== Data supplied ==
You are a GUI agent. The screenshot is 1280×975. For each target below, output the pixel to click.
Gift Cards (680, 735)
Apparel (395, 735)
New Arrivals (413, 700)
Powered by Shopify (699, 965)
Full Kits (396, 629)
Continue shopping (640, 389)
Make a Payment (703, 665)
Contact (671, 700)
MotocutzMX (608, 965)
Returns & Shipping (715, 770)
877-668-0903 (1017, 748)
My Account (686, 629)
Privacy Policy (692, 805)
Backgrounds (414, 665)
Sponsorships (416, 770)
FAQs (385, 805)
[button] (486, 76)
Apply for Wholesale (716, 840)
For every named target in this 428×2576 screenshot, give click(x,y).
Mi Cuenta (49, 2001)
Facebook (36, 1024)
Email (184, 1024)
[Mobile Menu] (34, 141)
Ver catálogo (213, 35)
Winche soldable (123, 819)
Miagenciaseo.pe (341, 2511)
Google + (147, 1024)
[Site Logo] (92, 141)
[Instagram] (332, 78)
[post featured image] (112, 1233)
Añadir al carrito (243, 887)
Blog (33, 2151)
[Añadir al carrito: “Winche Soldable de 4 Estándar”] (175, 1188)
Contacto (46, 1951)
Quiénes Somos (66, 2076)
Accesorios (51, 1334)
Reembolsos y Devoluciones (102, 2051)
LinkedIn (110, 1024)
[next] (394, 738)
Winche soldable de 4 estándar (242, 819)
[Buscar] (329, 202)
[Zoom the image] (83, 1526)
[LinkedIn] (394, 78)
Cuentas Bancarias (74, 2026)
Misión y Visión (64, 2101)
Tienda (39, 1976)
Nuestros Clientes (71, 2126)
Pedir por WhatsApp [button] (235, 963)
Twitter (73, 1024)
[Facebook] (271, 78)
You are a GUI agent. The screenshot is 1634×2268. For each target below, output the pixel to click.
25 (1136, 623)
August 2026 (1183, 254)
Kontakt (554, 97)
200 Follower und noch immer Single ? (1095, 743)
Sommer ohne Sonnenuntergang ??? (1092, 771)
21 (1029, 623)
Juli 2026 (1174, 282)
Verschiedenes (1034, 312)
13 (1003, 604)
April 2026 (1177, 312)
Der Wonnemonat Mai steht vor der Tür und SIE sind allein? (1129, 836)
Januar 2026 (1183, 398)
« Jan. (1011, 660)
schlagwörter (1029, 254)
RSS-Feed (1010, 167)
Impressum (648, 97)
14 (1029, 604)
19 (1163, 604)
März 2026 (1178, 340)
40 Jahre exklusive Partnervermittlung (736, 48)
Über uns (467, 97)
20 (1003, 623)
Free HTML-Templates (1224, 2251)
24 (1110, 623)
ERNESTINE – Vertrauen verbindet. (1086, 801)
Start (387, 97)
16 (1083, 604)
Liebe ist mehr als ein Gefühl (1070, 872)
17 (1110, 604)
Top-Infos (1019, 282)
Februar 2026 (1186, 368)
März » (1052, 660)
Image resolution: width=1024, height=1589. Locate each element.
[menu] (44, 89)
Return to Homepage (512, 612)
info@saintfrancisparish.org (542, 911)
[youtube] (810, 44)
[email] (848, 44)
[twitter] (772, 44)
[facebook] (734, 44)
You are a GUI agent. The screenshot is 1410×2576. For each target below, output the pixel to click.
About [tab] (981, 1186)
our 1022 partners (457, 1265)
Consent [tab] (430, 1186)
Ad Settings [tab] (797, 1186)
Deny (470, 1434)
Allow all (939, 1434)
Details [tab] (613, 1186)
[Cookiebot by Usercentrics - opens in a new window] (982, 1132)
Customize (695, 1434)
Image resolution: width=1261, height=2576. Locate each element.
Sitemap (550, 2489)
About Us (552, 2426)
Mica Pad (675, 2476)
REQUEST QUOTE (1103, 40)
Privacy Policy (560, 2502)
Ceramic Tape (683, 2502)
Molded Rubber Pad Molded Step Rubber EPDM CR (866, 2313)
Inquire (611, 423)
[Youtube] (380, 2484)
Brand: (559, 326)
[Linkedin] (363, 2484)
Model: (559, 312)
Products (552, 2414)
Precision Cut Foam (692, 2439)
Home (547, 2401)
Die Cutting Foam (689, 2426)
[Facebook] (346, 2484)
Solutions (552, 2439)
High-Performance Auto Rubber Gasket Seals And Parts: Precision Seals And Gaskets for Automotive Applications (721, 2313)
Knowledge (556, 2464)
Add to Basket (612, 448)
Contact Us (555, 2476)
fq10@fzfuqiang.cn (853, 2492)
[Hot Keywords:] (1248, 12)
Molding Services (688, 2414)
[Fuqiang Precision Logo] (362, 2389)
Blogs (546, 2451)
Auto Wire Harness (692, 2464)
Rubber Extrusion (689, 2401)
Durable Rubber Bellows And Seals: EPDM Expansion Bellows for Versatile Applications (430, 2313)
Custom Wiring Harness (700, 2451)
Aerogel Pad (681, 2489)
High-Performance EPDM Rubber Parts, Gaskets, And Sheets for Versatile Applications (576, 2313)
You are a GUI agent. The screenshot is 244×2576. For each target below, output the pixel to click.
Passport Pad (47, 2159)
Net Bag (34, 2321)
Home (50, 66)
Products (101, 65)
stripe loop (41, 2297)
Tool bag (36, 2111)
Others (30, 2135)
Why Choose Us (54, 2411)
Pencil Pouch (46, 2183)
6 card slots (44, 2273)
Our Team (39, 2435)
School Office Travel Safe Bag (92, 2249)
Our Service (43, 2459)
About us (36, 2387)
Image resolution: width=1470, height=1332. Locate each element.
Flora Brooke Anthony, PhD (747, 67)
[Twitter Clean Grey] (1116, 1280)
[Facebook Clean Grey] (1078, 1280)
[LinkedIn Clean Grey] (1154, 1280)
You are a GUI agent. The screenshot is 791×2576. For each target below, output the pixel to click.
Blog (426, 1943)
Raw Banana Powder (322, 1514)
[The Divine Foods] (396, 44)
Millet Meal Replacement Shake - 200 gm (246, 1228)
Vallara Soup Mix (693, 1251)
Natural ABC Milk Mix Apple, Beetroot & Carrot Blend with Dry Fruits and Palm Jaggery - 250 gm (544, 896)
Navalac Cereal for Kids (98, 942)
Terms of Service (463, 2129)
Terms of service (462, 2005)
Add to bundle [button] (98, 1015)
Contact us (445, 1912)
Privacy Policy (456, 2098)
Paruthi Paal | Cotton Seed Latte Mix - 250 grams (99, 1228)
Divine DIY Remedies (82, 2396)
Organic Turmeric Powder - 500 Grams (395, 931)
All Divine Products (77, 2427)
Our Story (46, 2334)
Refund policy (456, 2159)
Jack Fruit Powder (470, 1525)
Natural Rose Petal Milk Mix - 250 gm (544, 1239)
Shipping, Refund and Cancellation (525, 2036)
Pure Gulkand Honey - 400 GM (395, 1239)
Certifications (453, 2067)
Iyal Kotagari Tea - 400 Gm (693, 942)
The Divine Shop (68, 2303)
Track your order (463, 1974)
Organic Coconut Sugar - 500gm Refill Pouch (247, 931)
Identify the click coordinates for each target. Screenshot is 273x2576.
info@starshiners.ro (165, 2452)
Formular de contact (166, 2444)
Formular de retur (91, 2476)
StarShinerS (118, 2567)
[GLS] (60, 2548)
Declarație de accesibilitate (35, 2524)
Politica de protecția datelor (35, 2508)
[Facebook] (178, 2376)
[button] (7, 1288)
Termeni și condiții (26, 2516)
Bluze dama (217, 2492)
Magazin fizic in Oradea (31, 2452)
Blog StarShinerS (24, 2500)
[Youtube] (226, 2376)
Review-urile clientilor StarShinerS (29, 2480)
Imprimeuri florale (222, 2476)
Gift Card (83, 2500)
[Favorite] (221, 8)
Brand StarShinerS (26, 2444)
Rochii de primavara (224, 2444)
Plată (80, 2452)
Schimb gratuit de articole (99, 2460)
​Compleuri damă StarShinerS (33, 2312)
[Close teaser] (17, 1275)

== Your assignment ==
Set down, exactly as they stand above, the lines starting with the line with "Image resolution: width=1470, height=1332." and going on through the line with "Organic Coconut Sugar", and no others.

== Exercise result ==
Image resolution: width=1470, height=1332. Locate each element.
Flora Brooke Anthony, PhD (747, 67)
[Twitter Clean Grey] (1116, 1280)
[Facebook Clean Grey] (1078, 1280)
[LinkedIn Clean Grey] (1154, 1280)
You are a GUI agent. The screenshot is 791×2576. For each target below, output the pixel to click.
Blog (426, 1943)
Raw Banana Powder (322, 1514)
[The Divine Foods] (396, 44)
Millet Meal Replacement Shake - 200 gm (246, 1228)
Vallara Soup Mix (693, 1251)
Natural ABC Milk Mix Apple, Beetroot & Carrot Blend with Dry Fruits and Palm Jaggery - 250 gm (544, 896)
Navalac Cereal for Kids (98, 942)
Terms of Service (463, 2129)
Terms of service (462, 2005)
Add to bundle [button] (98, 1015)
Contact us (445, 1912)
Privacy Policy (456, 2098)
Paruthi Paal | Cotton Seed Latte Mix - 250 grams (99, 1228)
Divine DIY Remedies (82, 2396)
Organic Turmeric Powder - 500 Grams (395, 931)
All Divine Products (77, 2427)
Our Story (46, 2334)
Refund policy (456, 2159)
Jack Fruit Powder (470, 1525)
Natural Rose Petal Milk Mix - 250 gm (544, 1239)
Shipping, Refund and Cancellation (525, 2036)
Pure Gulkand Honey - 400 GM (395, 1239)
Certifications (453, 2067)
Iyal Kotagari Tea - 400 Gm (693, 942)
The Divine Shop (68, 2303)
Track your order (463, 1974)
Organic Coconut Sugar - 500gm Refill Pouch (247, 931)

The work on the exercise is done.